The momentum continued into Sweden and Central Asia. On April 30, UH—a 2020 release from the Soca Zess Riddim produced by WMG Lab Records and featuring Mar Doonn—debuted at #8 on Sweden’s iTunes Reggae chart, where it held steady for over a week. By June, the song had also entered the Apple Music Reggae chart in Uzbekistan at #82, quickly surging to #12 the following day. Uzbekistan, though well outside the Caribbean diaspora, now presents an unexpected but potentially fruitful listening base.
What’s striking about this flurry of activity isn’t just the geography—it’s the breadth of Cottoy’s catalogue being tapped.
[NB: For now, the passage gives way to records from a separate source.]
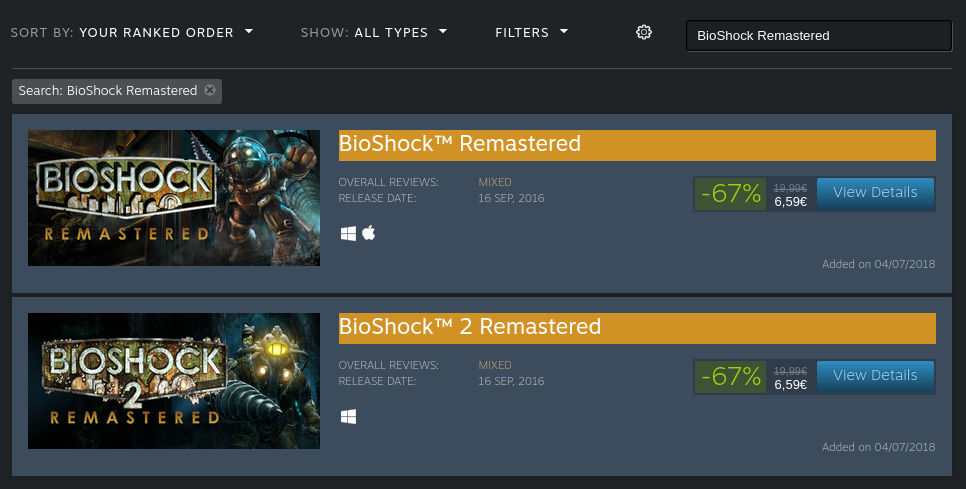This screenshot has width=966, height=489.
Task: Click -67% discount badge for BioShock Remastered
Action: click(x=731, y=194)
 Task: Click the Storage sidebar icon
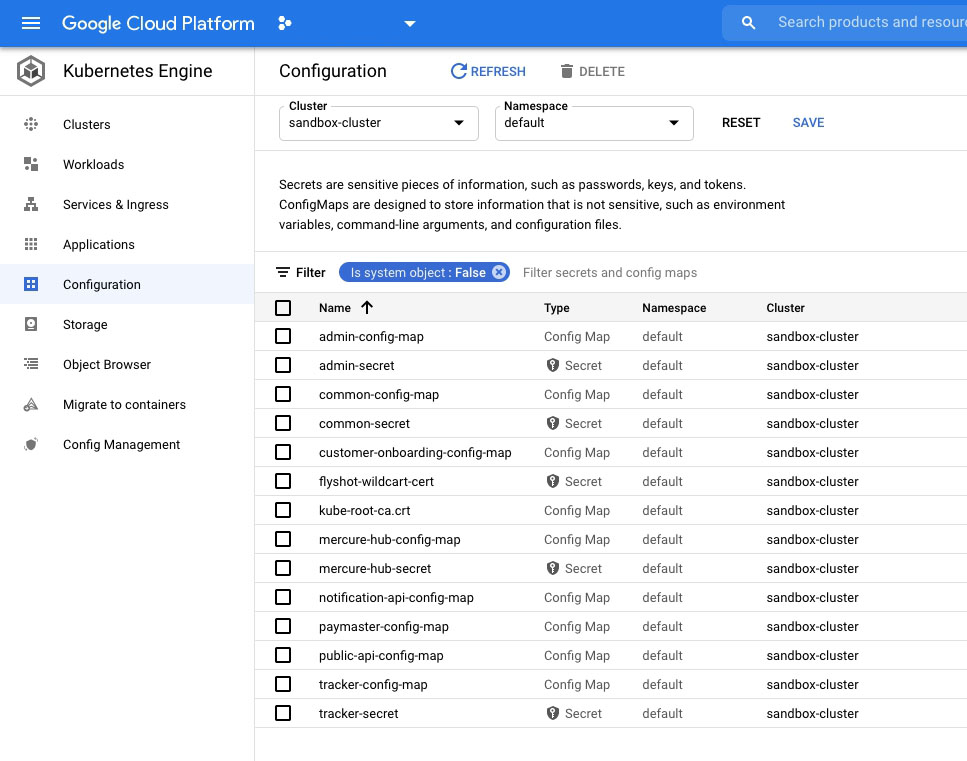coord(31,324)
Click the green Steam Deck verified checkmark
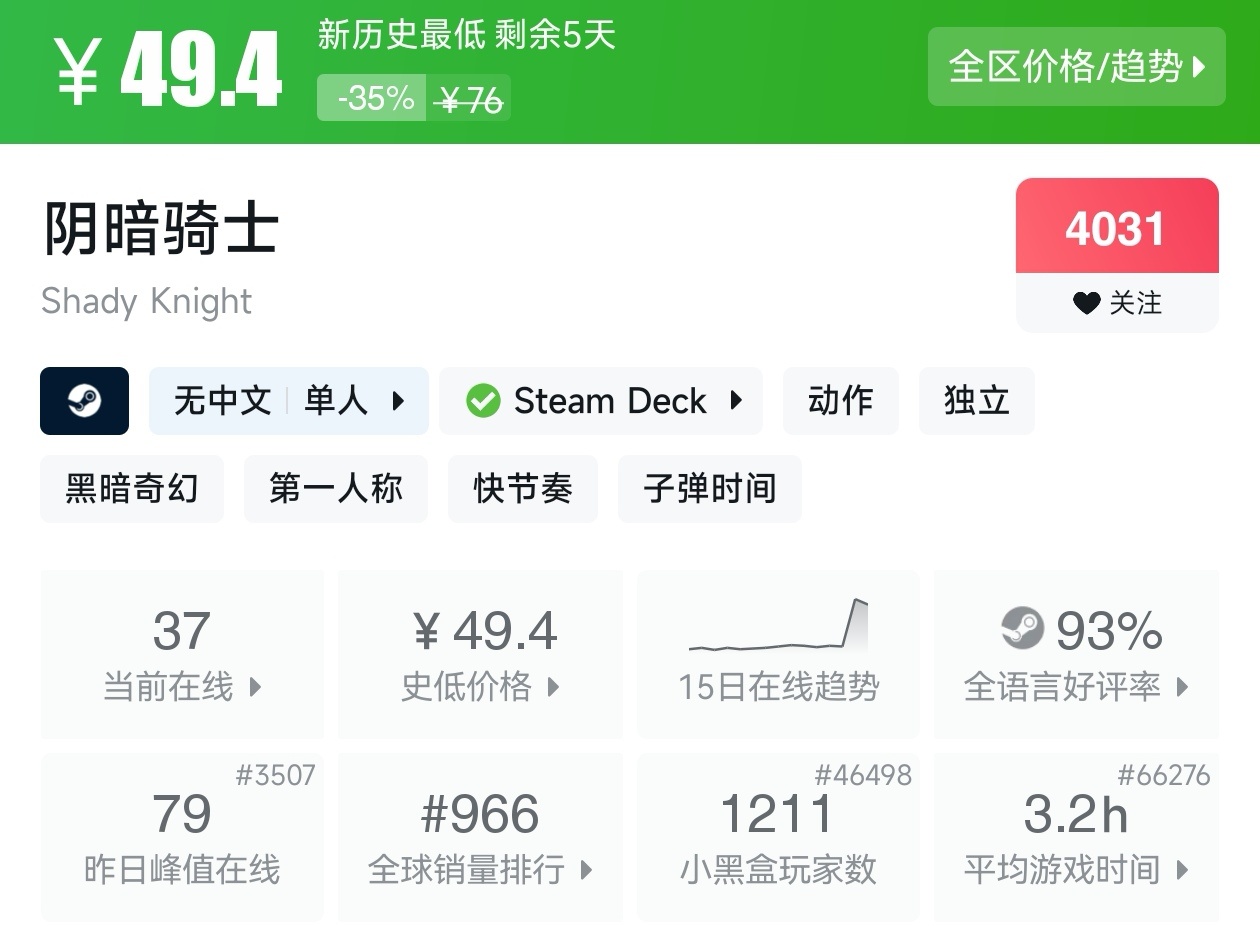Viewport: 1260px width, 926px height. (483, 401)
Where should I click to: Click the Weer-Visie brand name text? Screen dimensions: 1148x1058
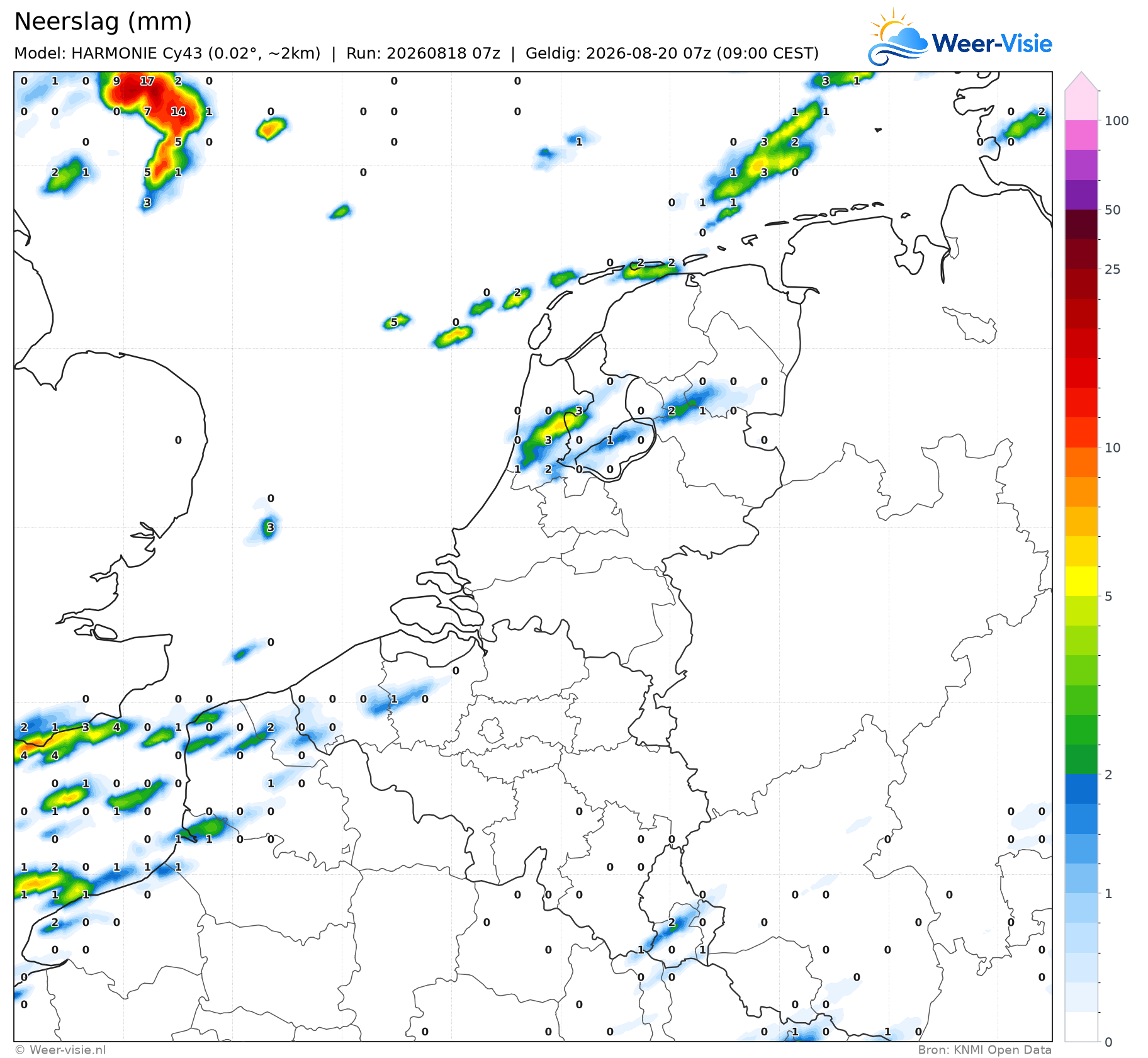992,43
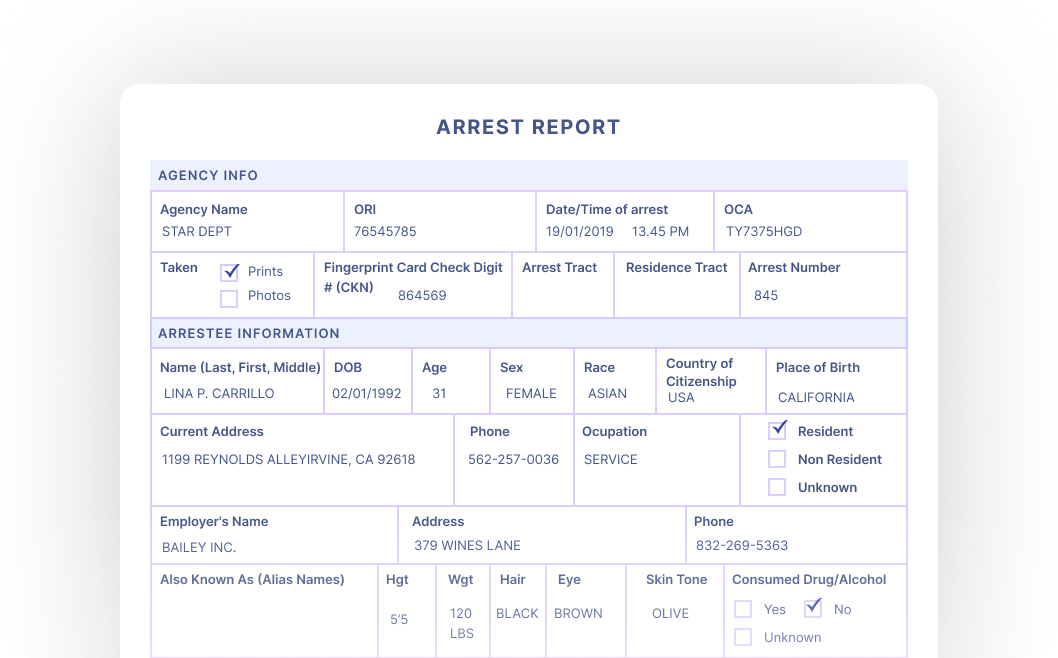Edit Employer's Name BAILEY INC.
Screen dimensions: 1058x658
pos(199,547)
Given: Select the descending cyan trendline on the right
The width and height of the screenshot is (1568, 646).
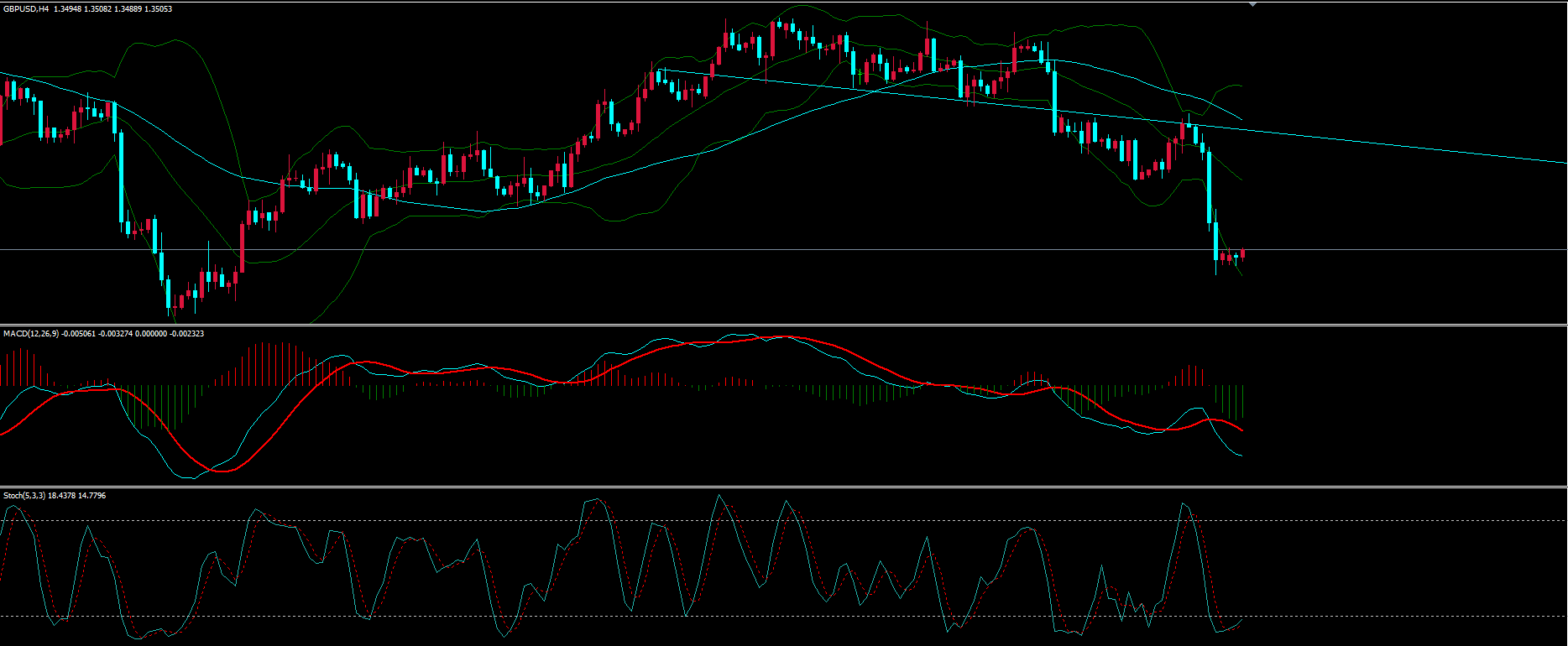Looking at the screenshot, I should [1427, 148].
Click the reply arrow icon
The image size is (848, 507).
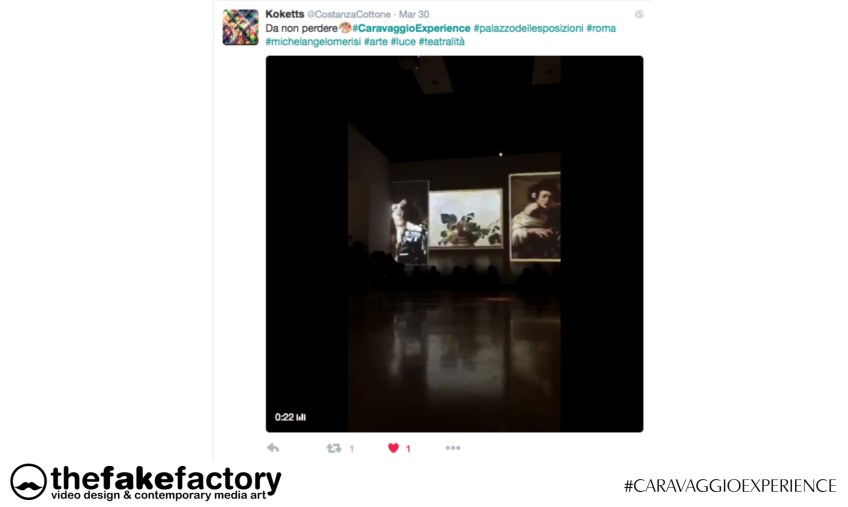273,448
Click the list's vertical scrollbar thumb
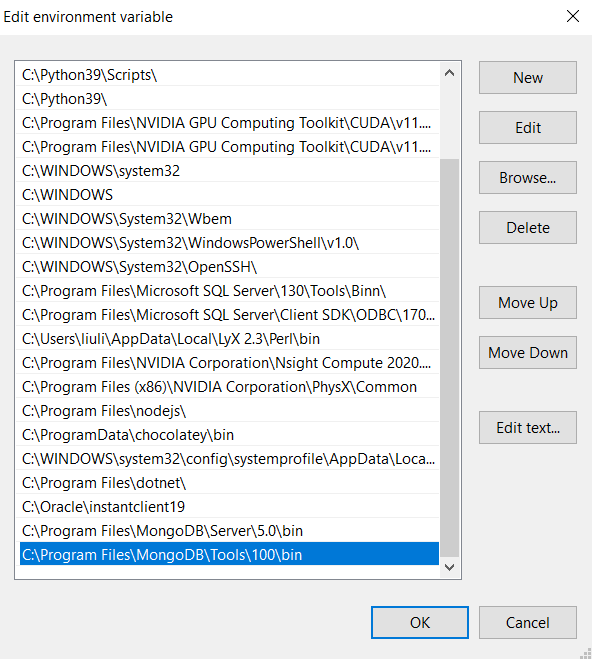 coord(449,357)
These are not all recent releases. The dates range from 2020 to 2025, spanning riddims, collaborations, and standalone tracks. The pattern is less about a single viral hit and more about scattered discovery: a sign that listeners across markets are encountering her music through varied paths—and choosing to engage.
Together, these signals paint a picture of an artist steadily—and often silently—gaining ground across multiple territories. It’s a paradox of digital reach: the audiences forming around her music may be distant, disjointed, and sometimes invisible from home. But they are present, engaged, and growing.
In an era of fractured attention and fluid cultural exchange, Nelly Cottoy’s career offers a reminder that success may not always look local—but it can be no less real. The music is traveling. The streams are consistent. And the appetite, three years on, is only increasing.